● **TEXTE DE LECTURE**:

De quelle couleur est la nuit de l’âme ? De quelle matière tisse-t-elle ses cauchemars ? Elle n’est pas exactement noire, non, ni de vide ou d’oubli[1] mais bien plus crépusculaire, plus dense et liquide à la fois. Elle va du pourpre au brun car l’âme est forcément d’argile, à l’image des hommes innocents, malléable et mouvante, ainsi que le narrateur du roman Le grand scandale[2] d’Hubert Gonnet, ce curé meurtrier qui entre dès la première page du roman dans le vaste pèlerinage de l’ombre. Après avoir été bénie, voilà que son âme devient « de sang et de boue », devient la chair blessée des chutes abyssales dans le Mal.
Le narrateur du roman n’est pas le curé d’Uruffe, Guy Desnoyer, qui tua en 1956, à trente-six ans, sa maîtresse. Il n’est pas cet homme apprécié de ses paroissiens qui éventra ensuite cette femme pour en tirer l’enfant qu’il conçut avec elle, enfant qu’il défigura par la suite « pour qu’on ne reconnaisse pas en lui son visage. » Sans doute aurait-il eu en grandissant le sourire du péché ; il n’aura pour éternel regard qu’une grimace épouvantée – celle du fils à la droite mortelle du père.
Non, le narrateur du grand scandale n’est pas le curé d’Uruffe mais il est son ménechme[3] d’encre et de papier. Pendant plus de quatre-cents pages il témoignera sur la page de droite, tentera d’expliquer, de comprendre et de transcender son acte tandis que sur la page de gauche nous suivrons le cours externe de l’enquête. Et le narrateur est loquace. Plus que loquace. Ce n’est pas aux justifications qu’Hubert Gonnet nous confronte, pas au langage persuasif de l’esprit, pas au prêche de l’homme dogmatique, non, c’est directement à la parole de l’âme que l’auteur nous confronte, à la parole la plus nue et la plus déchirée, à la parole d’une âme jadis sainte désormais dans son absolue déchéance – déchéance si totale qu’elle en appellera bientôt d’une manière ou d’une autre à l’absolution.

● **EXTRAIT DE DONNÉES**:
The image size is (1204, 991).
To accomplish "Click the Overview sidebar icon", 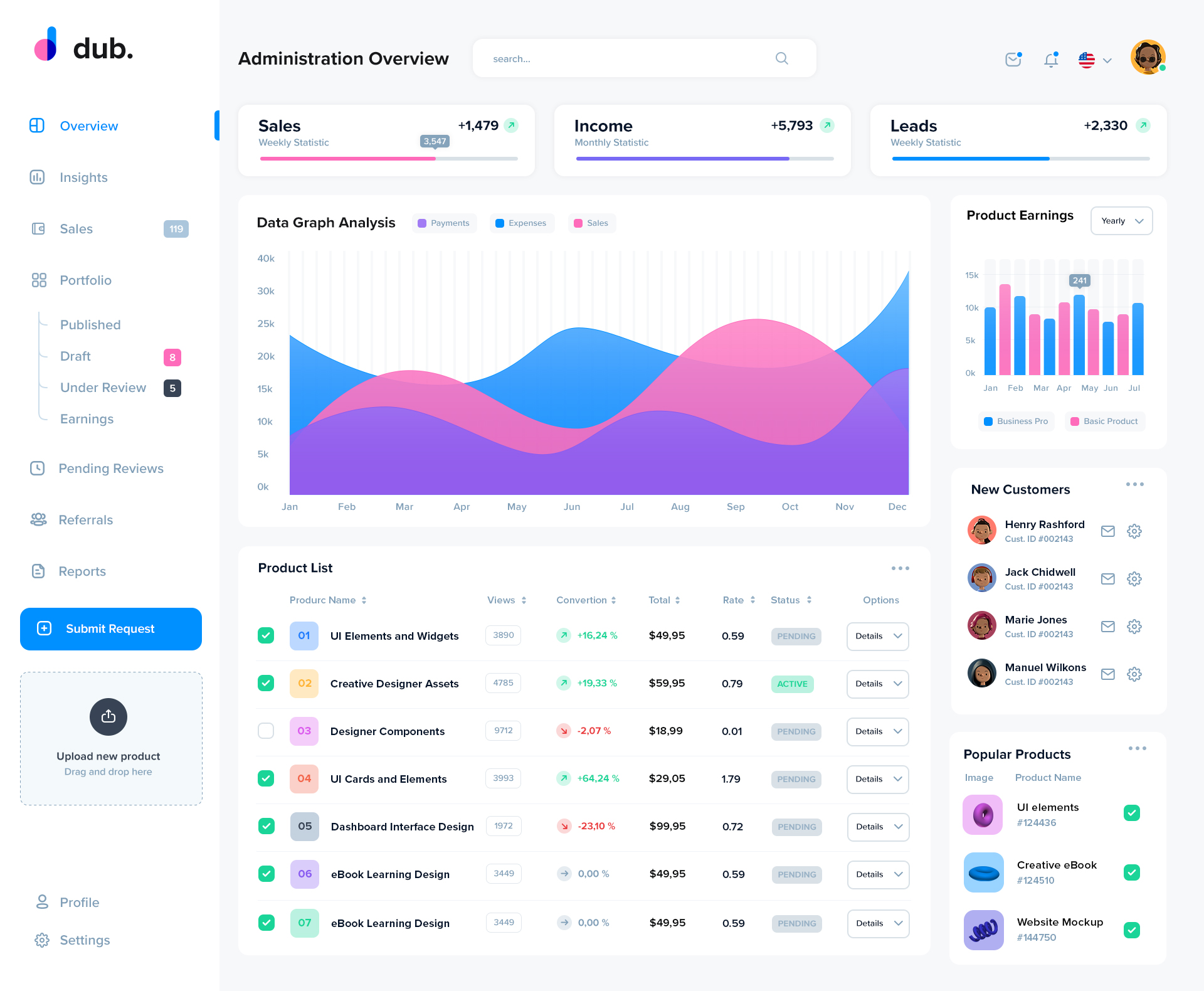I will [x=37, y=125].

● **CONSIGNE**: Prolongez la critique du roman Le grand scandale d'Hubert Gonnet en écrivant la suite qui vient après sa dernière phrase.

● **RÉSULTAT ATTENDU**:
Dans le sang, la salvation
« Je me baigne, je me roule dans le sang et celui-ci ne peut me purifier. »
Le narrateur est autant un fuyard spirituel qu’un inépuisable guerrier de la foi. Il ne possède « pas plus d’âme qu’un golem » pourtant il avoue avoir « plus à sauver qu’à perdre ». C’est que tout l’acte meurtrier de ce curé est soumis à une dualité irréconciliable et tragique : il doit tuer cette femme qui refuse d’avorter, qui révèlera qu’il est un prêtre charnel, mais cet acte ne peut constituer pour lui un crime et encore moins un rituel (comme l’écrit Marcel Jouhandeau à propos de l’affaire du curé d’Uruffe[4]). Pour cet être sanglant, il faut « exalter la puissance de Dieu », il faut sauver l’âme de cette femme pécheresse, il faut lui offrir la voie du martyre – il faut donc accepter de devenir aux yeux de tous un bourreau sans âme.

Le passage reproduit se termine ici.